Exercise brief
Find the line with "Buy this course" in the data below. Repeat it and every line after it up to the end, exactly, but drop the pictures.

Provided records

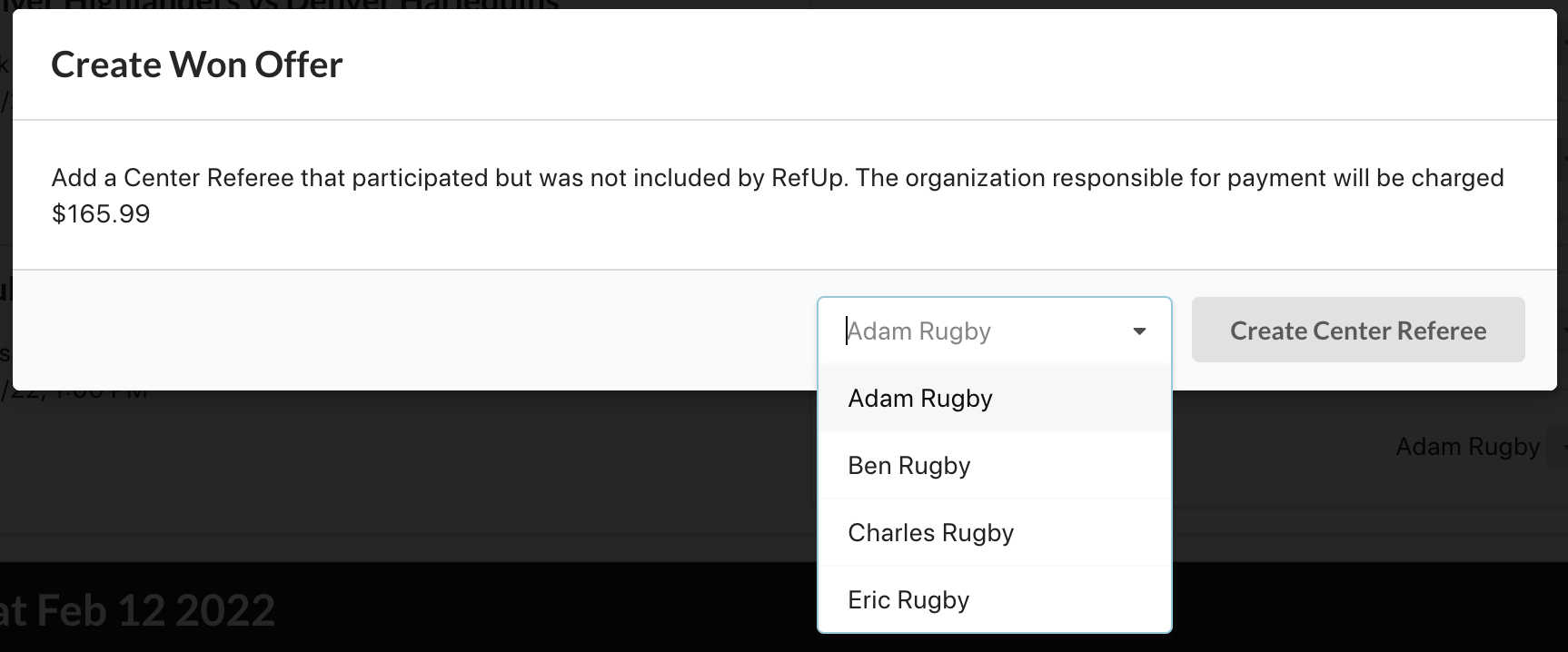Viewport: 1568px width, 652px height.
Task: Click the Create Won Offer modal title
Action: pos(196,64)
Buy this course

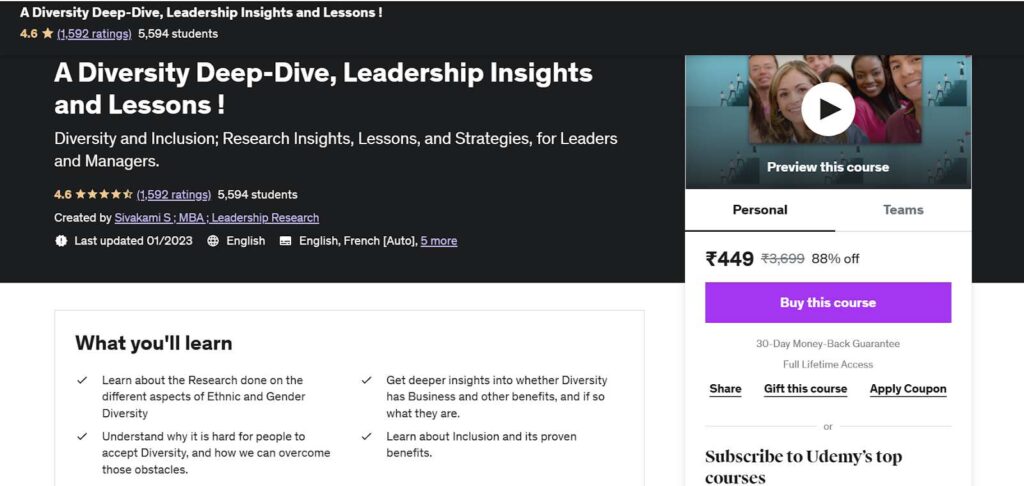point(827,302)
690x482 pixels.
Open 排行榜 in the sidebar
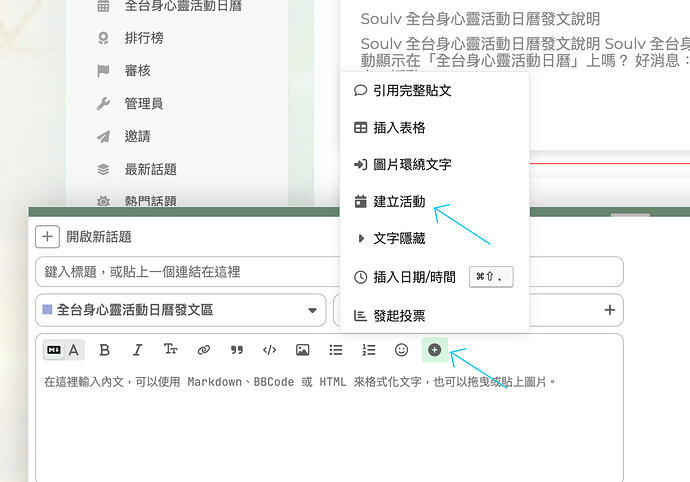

Solution to this exercise
Buy this course

point(827,302)
690x482 pixels.
Open 排行榜 in the sidebar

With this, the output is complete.